Una proposta di Nichi Vendola, presidente della Regione Puglia, per salvare gli stabilimenti dell’Ilva. Per il governatore occorrerebbe consentire la commercializzazione dei prodotti finiti dell’acciaieria, purché siano utilizzati integralmente per il risanamento ambientale e per il pagamento degli stipendi dei lavoratori. Ilsussidiario.net ha intervistato Gian Maria Gros-Pietro, dirigente d’azienda e professore di economia.



E’ d’accordo con la proposta di Vendola per scongiurare la chiusura dell’acciaieria?

Una via d’uscita ci vuole, anche se non sono in grado di dare una parola definitiva sugli aspetti giuridici di questa vicenda. Il risanamento ambientale è necessario e i vertici di Ilva si sono impegnati a metterlo in atto. Condivido quindi l’idea che si possano vendere i prodotti e il ricavato possa essere utilizzato anche per il risanamento. Non ho però gli elementi per affermare che il ricavato debba o meno essere destinato interamente ai lavori per l’Autorizzazione Integrata Ambientale (Aia).



Qual è il senso industriale e di governance della proposta di Vendola?

Io preferirei utilizzare un altro aggettivo: il senso imprenditoriale. Da questo punto di vista la proposta di Vendola è molto lontana dal funzionamento fisiologico di un’impresa. Se attuatasignificherebbe praticamente un esproprio: l’impresa produce, e poi c’è un’autorità esterna che provvede alla vendita e all’utilizzo del prodotto. Se il lodo Vendola va inteso in questi termini, non capisco come un’impresa come l’Ilva possa continuare a funzionare. Perché ciò avvenga occorre infatti che il ricavato del venduto sia utilizzato per realizzare una produzione successiva.



Quindi lei ritiene che in un’economia di mercato la proposta di Vendola non possa funzionare?

Non mi sento di affermare ciò, perché non conosco i numeri di questo progetto imprenditoriale. Il punto è che esistono due obietti: salvaguardare la salute e l’occupazione. Se l’impresa funziona è possibile perseguire entrambi gli obiettivi, anche se è una sfida che va colta e vinta di continuo. Se l’impresa cessa di funzionare non si raggiungerà nessuno dei due.

In che senso?

Si perderà l’intera occupazione e il risanamento ambientale non sarà attuato perché mancheranno le risorse. E’ quindi essenziale che siano garantite delle condizioni in base a cui l’impresa possa continuare a funzionare. Occorre un ciclo per effetto del quale le risorse impiegate nella produzione siano ricostituite, vendendo il prodotto.
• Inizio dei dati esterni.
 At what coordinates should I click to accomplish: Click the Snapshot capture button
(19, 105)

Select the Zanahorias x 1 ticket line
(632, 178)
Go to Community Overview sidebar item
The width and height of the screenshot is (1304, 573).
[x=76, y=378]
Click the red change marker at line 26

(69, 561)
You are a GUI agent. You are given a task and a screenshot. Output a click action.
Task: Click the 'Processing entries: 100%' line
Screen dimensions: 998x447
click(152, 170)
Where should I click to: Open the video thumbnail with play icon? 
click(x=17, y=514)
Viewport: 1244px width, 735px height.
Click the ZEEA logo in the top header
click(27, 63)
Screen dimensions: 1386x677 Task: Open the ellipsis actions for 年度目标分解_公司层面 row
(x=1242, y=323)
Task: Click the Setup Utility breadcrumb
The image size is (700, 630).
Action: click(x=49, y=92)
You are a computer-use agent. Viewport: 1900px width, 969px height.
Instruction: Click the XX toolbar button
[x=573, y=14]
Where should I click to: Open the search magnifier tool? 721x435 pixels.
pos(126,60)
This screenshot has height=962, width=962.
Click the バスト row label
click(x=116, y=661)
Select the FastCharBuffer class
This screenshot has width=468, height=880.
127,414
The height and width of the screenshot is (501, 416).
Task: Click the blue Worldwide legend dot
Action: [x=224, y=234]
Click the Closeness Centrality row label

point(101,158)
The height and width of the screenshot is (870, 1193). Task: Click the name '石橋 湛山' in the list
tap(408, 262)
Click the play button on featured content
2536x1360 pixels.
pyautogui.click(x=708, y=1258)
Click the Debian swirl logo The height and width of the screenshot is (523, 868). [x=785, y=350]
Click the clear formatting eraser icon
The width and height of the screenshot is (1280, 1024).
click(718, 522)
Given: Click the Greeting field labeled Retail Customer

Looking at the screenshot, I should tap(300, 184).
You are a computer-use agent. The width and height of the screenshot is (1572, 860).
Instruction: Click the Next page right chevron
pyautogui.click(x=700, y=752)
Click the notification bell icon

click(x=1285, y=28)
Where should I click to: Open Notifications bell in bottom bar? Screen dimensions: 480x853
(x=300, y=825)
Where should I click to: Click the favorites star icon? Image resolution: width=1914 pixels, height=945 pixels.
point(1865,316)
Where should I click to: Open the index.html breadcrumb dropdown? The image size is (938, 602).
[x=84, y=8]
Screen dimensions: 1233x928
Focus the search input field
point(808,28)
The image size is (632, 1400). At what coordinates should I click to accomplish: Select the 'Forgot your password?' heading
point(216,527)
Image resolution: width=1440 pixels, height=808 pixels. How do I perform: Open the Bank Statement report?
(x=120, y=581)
Se così non è l’impresa non può funzionare, e di conseguenza non può sostenere né l’occupazione né gli investimenti di risanamento.

 

L’idea di Vendola è che il profitto non sia indispensabile, ma che basti produrre a prezzi di costo. Non è così?

 

In primo luogo, occorrerebbe avere numeri più dettagliati per capire se abbiamo a che fare con dei profitti o con delle perdite. Se stessimo parlando di un’impresa esistente che non ha bisogno di nessun investimento, potremmo anche immaginare transitoriamente un periodo di semplice ricircolo del capitale circolante: cioè si vende e si produce altro materiale che poi si rivende. Tutti però affermano che sono necessari grandi investimenti, ed è facile comprendere che nessuno sia disposto ad attuarli senza un ritorno.

 

Lei ritiene che nel 2013 abbia ancora senso basare il settore produttivo italiano sulle acciaierie?

 

Può darsi che qualcuno si senta di fare affermazioni che vanno nella direzione di un’Italia senza più acciaierie. Io ritengo però che si tratta di decisioni che deve prendere il governo, il quale ha detto chiaramente come la pensa. Quella che riguarda l’Ilva è una materia che spetta interamente al potere esecutivo.

 

Il prossimo presidente del consiglio potrebbe essere Bersani, che ha fatto proprio il lodo Vendola…

 

Il lodo Vendola va bene se consente all’impresa di continuare a produrre, permettendo la ricostituzione, attraverso la vendita del prodotto, delle risorse per produrre altro acciaio e se garantisce la remunerazione dei capitali investiti. Se queste condizioni sono soddisfatte, il lodo Vendola va dunque bene.